* **COMPLETE THE FOLLOWING**
A – Translate this sentence from the Oscars article below into Spanish: "The film was successful though in the Oscars for Best Makeup and Hairstyling and Best Costume Design."
B – According to the Oscars article below, which two women were the first Black women to win the award for Best Makeup and Hairstyling?

* **GIVEN TEXT**
The highlight of the evening was when Nomadland‘s Chloé Zhao made history as the first non-white woman and second woman ever to win best director, with the film winning three Oscars overall.

The film Ma Rainey’s Black Bottom which featured Viola Davis as the bisexual lead, alongside Chadwick Boseman in his final film before his death, was the frontrunner for LGBTQ+ Oscar recognition. However, it missed out on the main awards with Anthony Hopkins a surprise winner Best Actor ahead of Boseman.

The Best Actor award had taken the place of Best Picture to be the last one of the evening as producers had likely expected Boseman to pick up the gong posthumously as he had swept every other acting award during the season. Viewers were left unimpressed with a very awkward end to the ceremony as Hopkins was neither at the ceremony in Los Angeles or on a video link to accept the prize.

The film was successful though in the Oscars for Best Makeup and Hairstyling and Best Costume Design. The former was the first time Black women have won the award, with Mia Neal and Jamika Wilson being honoured alongside Davis’ makeup artist Sergio Lopez-Rivera.

“I stand here, as Jamika and I break this glass ceiling, with so much excitement for the future,” said Neal in her acceptaance speech before outlining her hopes for future diversity at the Oscars. “I can picture Black trans women standing up here, and Asian sisters, and our Latina sisters and Indigenous women.

“And I know that one day it won’t be unusual or groundbreaking – it will just be normal.”

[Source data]
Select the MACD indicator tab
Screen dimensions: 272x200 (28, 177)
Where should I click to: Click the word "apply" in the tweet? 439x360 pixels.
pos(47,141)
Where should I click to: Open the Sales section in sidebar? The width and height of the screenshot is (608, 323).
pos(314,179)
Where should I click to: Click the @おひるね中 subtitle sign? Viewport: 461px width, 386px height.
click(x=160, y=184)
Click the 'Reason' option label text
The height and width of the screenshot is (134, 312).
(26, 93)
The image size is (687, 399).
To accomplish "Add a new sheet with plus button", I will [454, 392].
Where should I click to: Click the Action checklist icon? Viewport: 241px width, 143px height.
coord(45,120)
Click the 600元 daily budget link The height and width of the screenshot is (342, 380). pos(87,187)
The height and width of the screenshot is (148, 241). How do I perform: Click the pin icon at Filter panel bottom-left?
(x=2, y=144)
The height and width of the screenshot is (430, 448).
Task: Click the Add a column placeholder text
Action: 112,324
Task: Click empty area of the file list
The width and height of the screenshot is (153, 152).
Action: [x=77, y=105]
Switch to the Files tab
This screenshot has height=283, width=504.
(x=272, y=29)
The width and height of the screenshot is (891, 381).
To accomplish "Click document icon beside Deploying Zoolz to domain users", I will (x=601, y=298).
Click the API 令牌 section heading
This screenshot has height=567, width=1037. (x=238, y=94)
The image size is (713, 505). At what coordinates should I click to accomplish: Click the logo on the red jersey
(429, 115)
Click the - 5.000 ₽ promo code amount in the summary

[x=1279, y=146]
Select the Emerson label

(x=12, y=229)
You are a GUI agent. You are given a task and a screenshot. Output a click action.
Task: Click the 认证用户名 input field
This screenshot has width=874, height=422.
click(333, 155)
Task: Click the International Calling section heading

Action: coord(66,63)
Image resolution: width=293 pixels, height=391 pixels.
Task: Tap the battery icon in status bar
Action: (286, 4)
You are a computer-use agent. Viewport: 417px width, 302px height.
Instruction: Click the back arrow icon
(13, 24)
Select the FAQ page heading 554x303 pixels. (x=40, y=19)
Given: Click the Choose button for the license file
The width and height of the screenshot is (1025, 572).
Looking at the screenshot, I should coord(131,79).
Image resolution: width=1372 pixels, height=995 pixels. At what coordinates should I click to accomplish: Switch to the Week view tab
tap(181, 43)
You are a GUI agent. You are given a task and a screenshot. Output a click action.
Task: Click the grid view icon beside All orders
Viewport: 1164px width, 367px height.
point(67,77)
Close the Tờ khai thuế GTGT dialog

* **OUTPUTS FOR THE TASKS**
A – Sin embargo, la película tuvo éxito en los Óscar a Mejor Maquillaje y Peluquería y a Mejor Diseño de Vestuario.

B – Mia Neal and Jamika Wilson.